## Description of the task
Using the entries below, output each line exactly from the first through the one that contains "Add to Wishlist (518, 705)".

## Material supplied

===============

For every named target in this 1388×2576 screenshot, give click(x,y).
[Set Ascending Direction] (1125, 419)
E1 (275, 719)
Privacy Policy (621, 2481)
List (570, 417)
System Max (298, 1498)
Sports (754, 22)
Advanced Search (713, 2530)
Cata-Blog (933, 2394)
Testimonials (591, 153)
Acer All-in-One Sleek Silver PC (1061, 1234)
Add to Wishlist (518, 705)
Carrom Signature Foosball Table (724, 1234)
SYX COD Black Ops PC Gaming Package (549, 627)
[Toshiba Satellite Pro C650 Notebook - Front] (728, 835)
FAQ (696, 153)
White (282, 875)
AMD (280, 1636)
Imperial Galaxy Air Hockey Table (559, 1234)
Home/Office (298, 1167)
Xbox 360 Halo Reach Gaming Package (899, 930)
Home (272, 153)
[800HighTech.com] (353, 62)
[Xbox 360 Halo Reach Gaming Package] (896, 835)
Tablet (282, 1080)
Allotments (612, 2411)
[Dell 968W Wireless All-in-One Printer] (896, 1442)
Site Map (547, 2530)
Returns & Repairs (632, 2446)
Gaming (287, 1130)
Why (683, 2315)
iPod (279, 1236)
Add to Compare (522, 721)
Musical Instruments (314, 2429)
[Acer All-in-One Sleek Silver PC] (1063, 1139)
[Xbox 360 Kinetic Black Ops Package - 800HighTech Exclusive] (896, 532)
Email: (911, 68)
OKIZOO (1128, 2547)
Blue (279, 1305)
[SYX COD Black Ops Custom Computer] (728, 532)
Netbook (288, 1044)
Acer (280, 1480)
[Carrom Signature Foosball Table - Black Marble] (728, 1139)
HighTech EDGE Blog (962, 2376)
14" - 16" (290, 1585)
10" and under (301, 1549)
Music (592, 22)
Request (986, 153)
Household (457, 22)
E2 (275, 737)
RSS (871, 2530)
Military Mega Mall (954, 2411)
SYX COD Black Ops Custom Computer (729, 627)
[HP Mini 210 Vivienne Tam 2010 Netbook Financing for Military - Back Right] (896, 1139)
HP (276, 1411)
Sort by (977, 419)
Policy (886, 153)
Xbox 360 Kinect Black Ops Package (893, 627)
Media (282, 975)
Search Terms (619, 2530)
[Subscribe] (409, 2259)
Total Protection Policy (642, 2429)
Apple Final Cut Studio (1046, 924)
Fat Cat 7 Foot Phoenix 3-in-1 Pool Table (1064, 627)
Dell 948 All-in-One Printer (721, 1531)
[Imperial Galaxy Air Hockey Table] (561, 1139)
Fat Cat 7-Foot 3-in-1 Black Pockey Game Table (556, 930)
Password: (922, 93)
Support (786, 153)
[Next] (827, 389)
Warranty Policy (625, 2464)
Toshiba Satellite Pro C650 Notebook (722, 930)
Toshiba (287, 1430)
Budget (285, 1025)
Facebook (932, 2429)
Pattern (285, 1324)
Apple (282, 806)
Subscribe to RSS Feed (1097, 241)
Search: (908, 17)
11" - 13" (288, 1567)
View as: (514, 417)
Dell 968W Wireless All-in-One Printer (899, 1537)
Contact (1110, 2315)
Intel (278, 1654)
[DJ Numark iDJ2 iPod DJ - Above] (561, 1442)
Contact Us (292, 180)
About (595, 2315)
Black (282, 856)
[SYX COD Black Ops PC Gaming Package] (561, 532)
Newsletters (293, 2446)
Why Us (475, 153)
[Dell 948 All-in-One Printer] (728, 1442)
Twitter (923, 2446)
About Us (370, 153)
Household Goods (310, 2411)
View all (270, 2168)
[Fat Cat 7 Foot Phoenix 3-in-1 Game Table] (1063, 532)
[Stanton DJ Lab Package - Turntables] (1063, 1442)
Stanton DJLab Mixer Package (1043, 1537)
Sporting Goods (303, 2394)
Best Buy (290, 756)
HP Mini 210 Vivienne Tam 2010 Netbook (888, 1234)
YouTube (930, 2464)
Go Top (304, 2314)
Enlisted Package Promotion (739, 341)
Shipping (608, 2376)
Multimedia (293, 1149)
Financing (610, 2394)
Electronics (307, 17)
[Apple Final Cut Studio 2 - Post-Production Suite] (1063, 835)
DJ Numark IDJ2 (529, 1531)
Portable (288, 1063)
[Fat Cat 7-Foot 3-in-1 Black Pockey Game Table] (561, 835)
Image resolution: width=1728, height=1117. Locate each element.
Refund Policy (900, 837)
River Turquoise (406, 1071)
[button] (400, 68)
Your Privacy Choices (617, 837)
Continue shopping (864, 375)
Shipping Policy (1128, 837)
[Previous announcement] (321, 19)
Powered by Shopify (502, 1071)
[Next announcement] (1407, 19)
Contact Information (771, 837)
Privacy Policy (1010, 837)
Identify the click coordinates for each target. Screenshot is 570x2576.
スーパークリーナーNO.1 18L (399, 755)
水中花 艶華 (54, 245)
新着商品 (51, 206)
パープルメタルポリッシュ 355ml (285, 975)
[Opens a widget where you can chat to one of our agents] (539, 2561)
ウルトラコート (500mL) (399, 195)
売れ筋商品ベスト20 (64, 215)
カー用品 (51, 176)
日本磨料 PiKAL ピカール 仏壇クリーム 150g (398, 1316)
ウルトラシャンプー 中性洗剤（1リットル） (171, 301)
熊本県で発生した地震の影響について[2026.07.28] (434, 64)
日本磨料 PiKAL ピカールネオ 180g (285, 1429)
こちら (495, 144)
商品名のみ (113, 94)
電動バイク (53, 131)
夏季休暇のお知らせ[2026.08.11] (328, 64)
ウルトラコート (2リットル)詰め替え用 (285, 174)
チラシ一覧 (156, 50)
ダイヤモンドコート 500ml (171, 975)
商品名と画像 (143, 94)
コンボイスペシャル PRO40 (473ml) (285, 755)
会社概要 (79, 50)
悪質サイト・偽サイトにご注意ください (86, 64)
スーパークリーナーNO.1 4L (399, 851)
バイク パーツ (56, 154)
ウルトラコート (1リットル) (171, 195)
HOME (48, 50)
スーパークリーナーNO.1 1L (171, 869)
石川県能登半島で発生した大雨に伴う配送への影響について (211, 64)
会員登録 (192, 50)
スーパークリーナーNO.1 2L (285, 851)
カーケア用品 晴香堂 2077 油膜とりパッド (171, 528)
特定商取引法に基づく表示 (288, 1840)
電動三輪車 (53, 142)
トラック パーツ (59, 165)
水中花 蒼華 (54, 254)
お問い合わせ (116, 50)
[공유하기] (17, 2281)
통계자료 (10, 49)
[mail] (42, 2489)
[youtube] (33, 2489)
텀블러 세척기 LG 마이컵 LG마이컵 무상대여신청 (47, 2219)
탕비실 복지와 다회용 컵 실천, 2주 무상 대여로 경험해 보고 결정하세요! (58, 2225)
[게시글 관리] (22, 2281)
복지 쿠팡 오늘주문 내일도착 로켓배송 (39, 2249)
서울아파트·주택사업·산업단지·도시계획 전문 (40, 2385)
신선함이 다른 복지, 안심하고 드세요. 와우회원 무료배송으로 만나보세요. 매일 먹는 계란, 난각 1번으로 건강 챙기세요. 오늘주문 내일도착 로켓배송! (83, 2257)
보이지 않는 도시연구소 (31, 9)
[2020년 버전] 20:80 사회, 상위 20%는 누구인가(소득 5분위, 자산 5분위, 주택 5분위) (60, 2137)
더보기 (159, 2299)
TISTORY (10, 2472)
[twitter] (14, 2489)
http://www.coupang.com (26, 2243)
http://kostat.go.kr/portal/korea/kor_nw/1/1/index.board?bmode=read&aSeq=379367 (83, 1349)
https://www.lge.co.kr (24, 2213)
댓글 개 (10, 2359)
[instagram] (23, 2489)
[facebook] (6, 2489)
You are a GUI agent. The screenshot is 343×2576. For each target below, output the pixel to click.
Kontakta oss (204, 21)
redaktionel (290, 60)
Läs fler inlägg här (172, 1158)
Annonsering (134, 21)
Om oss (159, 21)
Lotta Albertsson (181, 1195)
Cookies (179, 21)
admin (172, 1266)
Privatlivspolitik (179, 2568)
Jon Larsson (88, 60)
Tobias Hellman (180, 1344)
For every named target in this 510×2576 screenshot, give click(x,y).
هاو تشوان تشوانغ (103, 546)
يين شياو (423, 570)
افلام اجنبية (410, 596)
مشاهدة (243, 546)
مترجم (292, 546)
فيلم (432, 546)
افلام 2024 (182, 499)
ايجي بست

===============

## Written reply
For every named target in this 1388×2576 screenshot, give click(x,y).
[Set Ascending Direction] (1125, 419)
E1 (275, 719)
Privacy Policy (621, 2481)
List (570, 417)
System Max (298, 1498)
Sports (754, 22)
Advanced Search (713, 2530)
Cata-Blog (933, 2394)
Testimonials (591, 153)
Acer All-in-One Sleek Silver PC (1061, 1234)
Add to Wishlist (518, 705)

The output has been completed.